Rumors around the next generation of gaming hardware are intensifying, with new claims detailing Sony’s plans for the Playstation 6 and an associated portable device. The living room console, reportedly codenamed PS6 Orion, is said to deliver 2.5-3× the rasterization performance of the PS5 and 6-12× the ray tracing performance of the PS5, setting expectations for a substantial leap in visual fidelity and lighting effects. The leaked performance positioning also describes 3-6× faster ray tracing than the PS5 Pro and roughly twice the raster performance of the PS5 Pro, suggesting a clear tiered uplift across Sony’s console lineup.

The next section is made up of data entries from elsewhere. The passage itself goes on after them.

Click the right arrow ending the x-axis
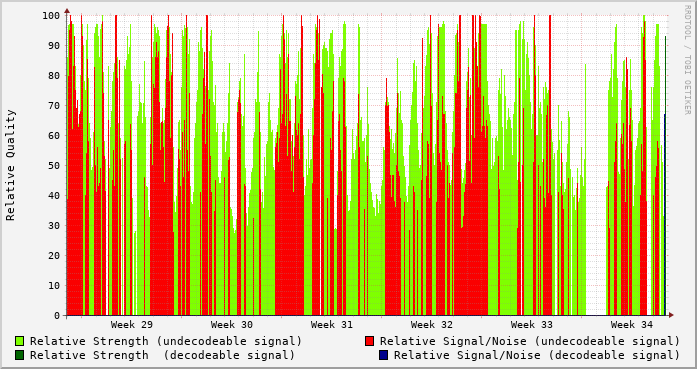 [x=671, y=315]
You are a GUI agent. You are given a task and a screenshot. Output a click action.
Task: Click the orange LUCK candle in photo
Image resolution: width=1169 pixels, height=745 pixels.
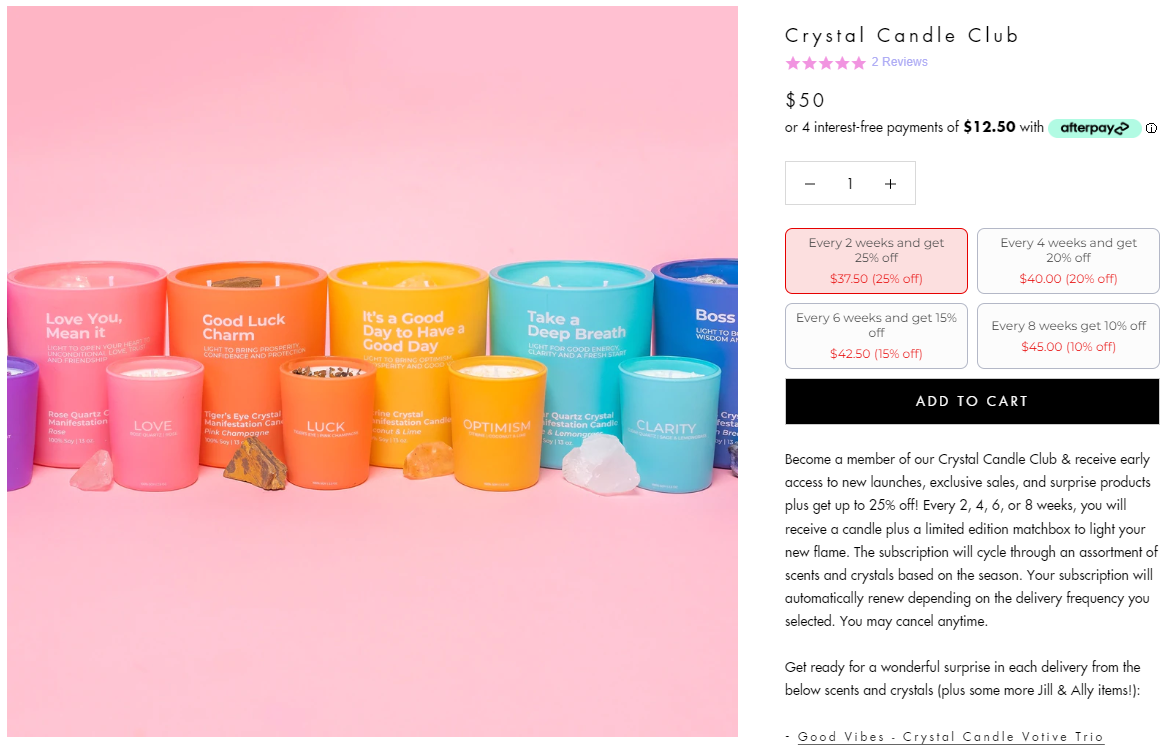[326, 424]
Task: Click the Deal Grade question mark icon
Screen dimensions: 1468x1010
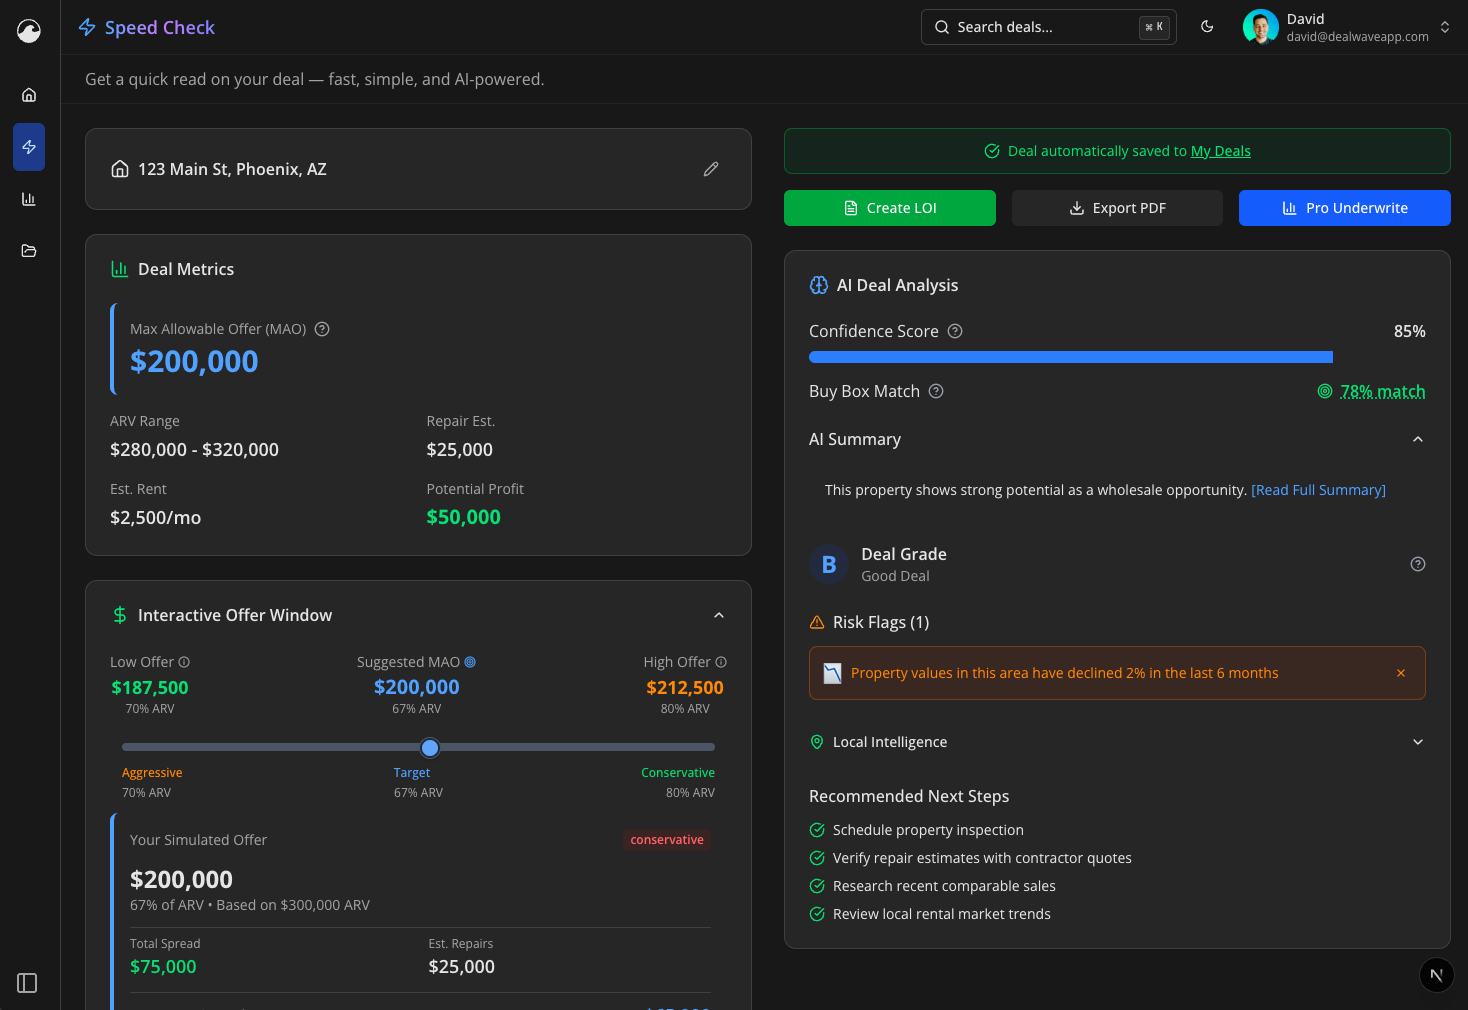Action: pos(1417,564)
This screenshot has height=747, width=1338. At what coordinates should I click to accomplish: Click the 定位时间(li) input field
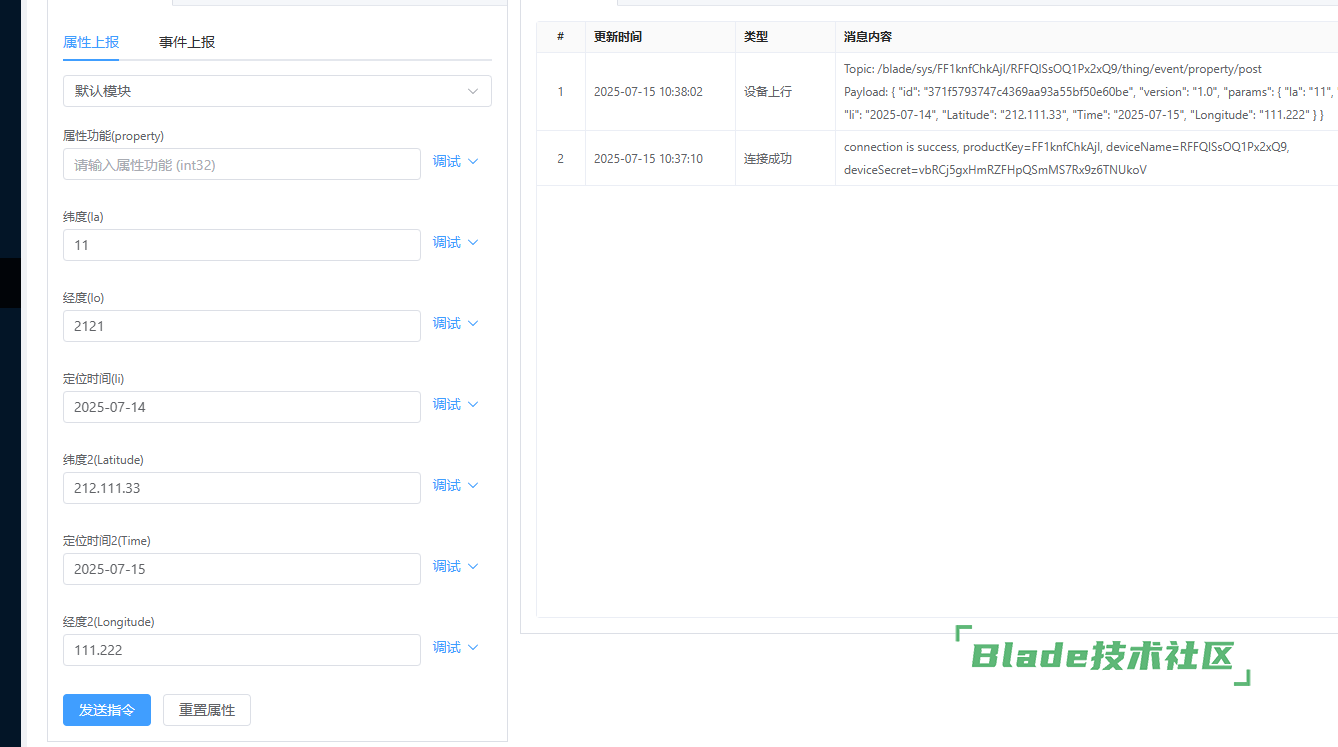(x=241, y=407)
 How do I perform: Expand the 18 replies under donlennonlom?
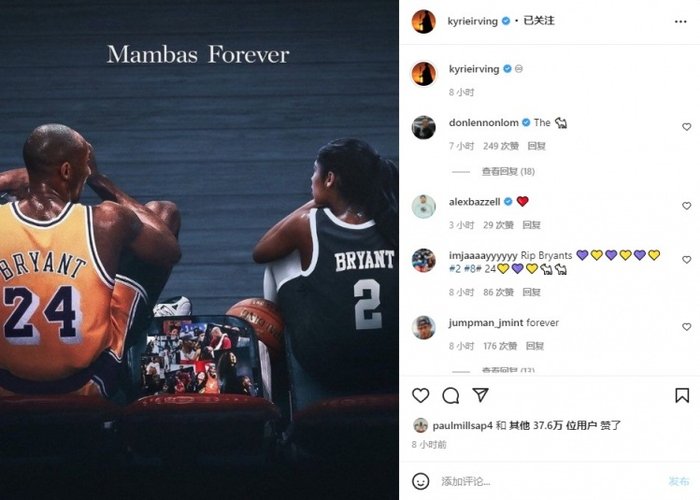click(508, 171)
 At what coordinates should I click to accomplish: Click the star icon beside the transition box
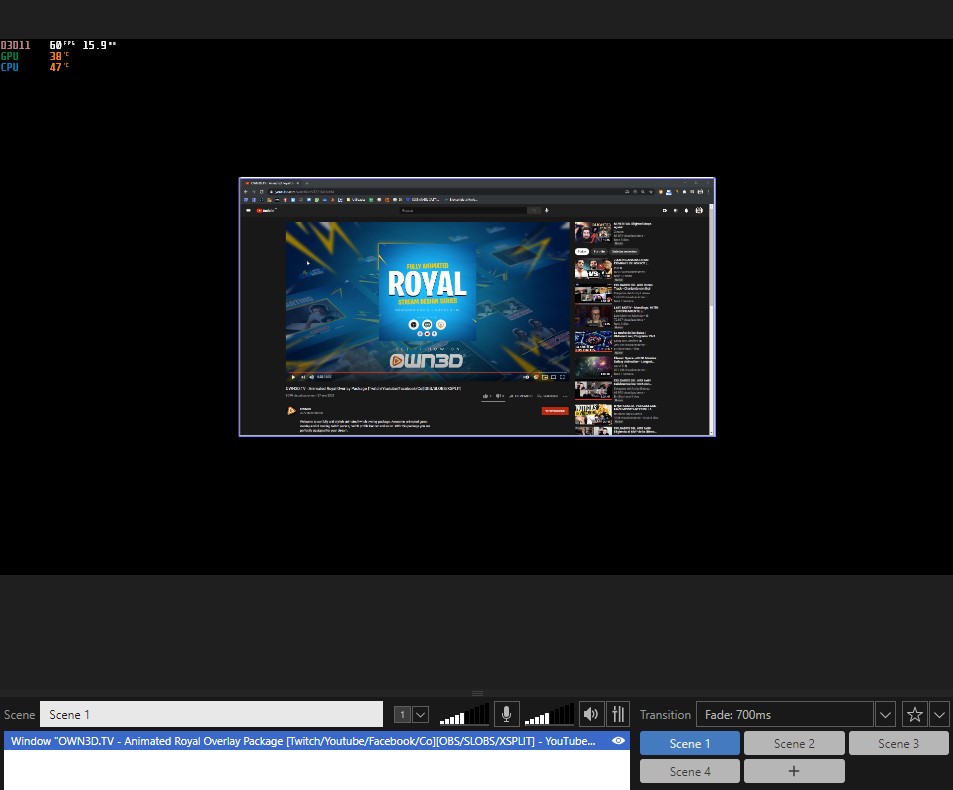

The performance gains are attributed to a significantly faster RDNA 5 GPU, which is rumored to ship with 52-54 CUs running at around 2-3.6 GHz and delivering around 34-40 TFLOPS of theoretical performance. These hardware targets align with ambitions for higher frame rates at 4K resolution and more intensive use of real-time ray tracing. Addressing speculation that rising memory costs could push the next generation launch out several years, the leak disputes reports that the Playstation 6 may be delayed to as late as 2029 due to the ongoing memory crisis, arguing that existing memory and APU fabrication contracts make such a delay unlikely. Instead, the expectation is for potential short-term launch constraints, with a brief period of increased pricing or scarcity at release.
The handheld side of Sony’s next generation strategy is described around an AMD ‘Canis’ APU designed for a PS6 portable console. According to the leak, this chip will feature four Zen 6c cores, two Zen 6 LP cores (for running the operating system), and 16 RDNA 5 CUs running at 1.6-2 GHz with a 15 W total board power, pairing this configuration with LPDDR5X memory over a 192-bit bus. The handheld is allegedly targeting 1080p gameplay with a significantly higher power limit when docked, placing it as a flexible device for both mobile and docked use cases. The leaker also speculates that the handheld will feature ‘vastly better’ ray tracing than the PS5, hinting at a focus on modern rendering techniques across both Sony’s stationary and portable next generation hardware.